Reproduce word for word the stretch of the SARS special-trust article from "SARS’s decision in" through "benefit the Applicant.".
START Excerpted text
A special dispensation: SARS ruling about special trusts

In recent times, the issue of mental health and the importance of caring for vulnerable persons with mental illnesses has become more prominent. Of course, the effect of mental illness on persons may differ depending on the nature of the illness. In the case of very serious forms of mental illness, a person may not be able to look after their own affairs any longer. From a tax perspective, the Income Tax Act, No 58 of 1962 (Act), makes provision for the creation of so-called special trusts, where the trust is created for the benefit of a person who cannot take care of his own affairs due to a disability (Beneficiary), including as a result of a serious mental illness.

18 Jan 2019 3 min read Tax & Exchange Control Alert Article

The trustees of such a trust would then have to administer the assets of the trust in favour of the Beneficiary. In order for a trust to become a special trust, it would have to register with SARS as a special trust. Without delving into detail, the benefit of the special trust dispensation is that in some respects the tax considerations for a special trust, are similar to the tax considerations for an individual, as opposed to the tax considerations that apply to ordinary trusts. For example, the income that accrues to or is received by a special trust during a year of assessment, is calculated with reference to the tax tables applicable to individuals. A special trust is not taxed on income at the rate of 45%, as is the case with ordinary trusts. It also pays capital gains tax on disposals at the same rate as individuals, where the maximum effective rate is currently 18%.

On 28 June 2018, SARS released Binding Private Ruling 306 (BPR 306), which deals with the donation of funds to a special trust.

Facts of BPR 306

The facts of BPR306 are as follows:

  • The applicant, described as a resident adult suffering from a debilitating malady (Applicant), suffers from an early onset of dementia, but is currently still lucid and has the capacity to contract.
  • The Applicant will transfer an amount to the trust in order to provide for her future upkeep and wellbeing, which amount transferred does not represent the applicant’s entire estate.
  • The trust, described as a discretionary inter vivos trust, created by the Applicant and registered as a special trust (Trust), provides for primary and secondary beneficiaries.
  • The Applicant is the primary beneficiary and her descendants are the secondary beneficiaries.
  • Both the primary and the secondary beneficiaries are contingent beneficiaries as their rights to receive income or assets are subject to the exercise of the discretion of the Trust’s trustees.
  • The trustees may only exercise their discretion in respect of the secondary beneficiaries on the passing of the primary beneficiary.
  • The purpose of the Trust is to take care of the Applicant when she becomes debilitated by her medical condition, by providing for her care and maintenance.

SARS’s decision in BPR 306

SARS ruled that the amount to be contributed by the Applicant will not constitute a donation as contemplated in s54 and s55 of the Act, and, as a result, no donations tax will be levied.


In the matter of Welch’s Estate v C: SARS 2005 (4) SA 173, the Supreme Court of Appeal held that the legislature did not eliminate from the statutory definition of “donation” the common law requirement that the disposition be motivated by pure liberality or disinterested benevolence and not by self-interest or the expectation of a quid pro quo of some kind from whatever source it may come. SARS may, due to its finding in BPR 306, hold the view that the Applicant made the transfer of assets for her own interest and that it was not motivated by pure liberality or disinterested benevolence because, during her lifetime, the Trust will only benefit the Applicant.
END Excerpted text
START Data
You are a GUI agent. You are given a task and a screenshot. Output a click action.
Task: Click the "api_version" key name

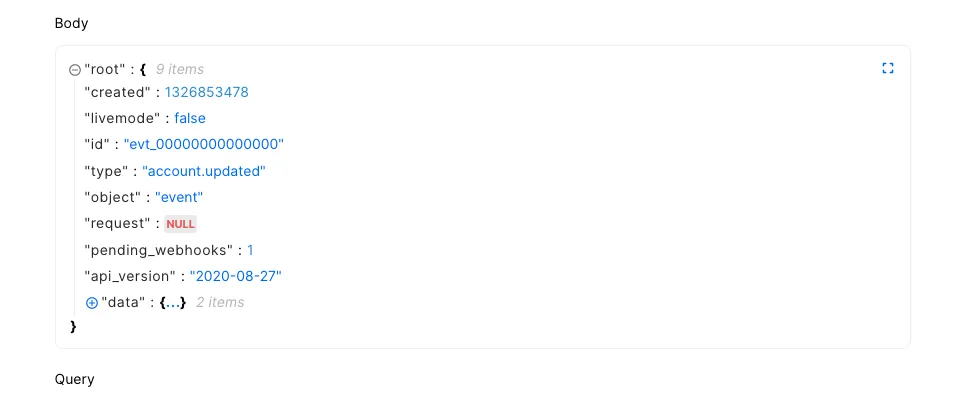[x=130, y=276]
END Data
START Data
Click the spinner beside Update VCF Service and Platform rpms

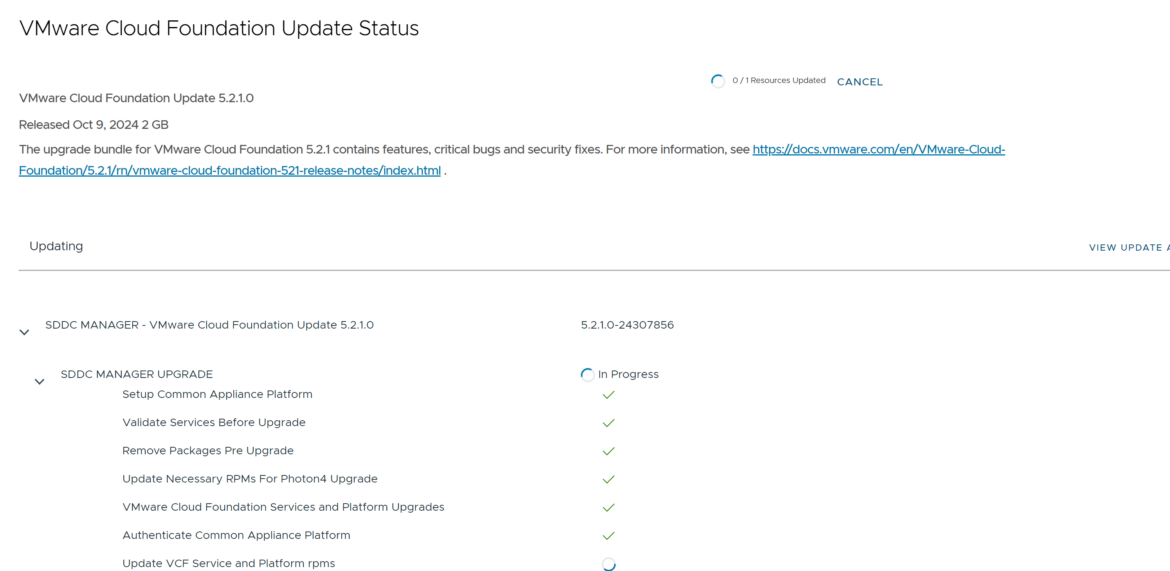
END Data
**Written solution:**
SARS’s decision in BPR 306

SARS ruled that the amount to be contributed by the Applicant will not constitute a donation as contemplated in s54 and s55 of the Act, and, as a result, no donations tax will be levied.


In the matter of Welch’s Estate v C: SARS 2005 (4) SA 173, the Supreme Court of Appeal held that the legislature did not eliminate from the statutory definition of “donation” the common law requirement that the disposition be motivated by pure liberality or disinterested benevolence and not by self-interest or the expectation of a quid pro quo of some kind from whatever source it may come. SARS may, due to its finding in BPR 306, hold the view that the Applicant made the transfer of assets for her own interest and that it was not motivated by pure liberality or disinterested benevolence because, during her lifetime, the Trust will only benefit the Applicant.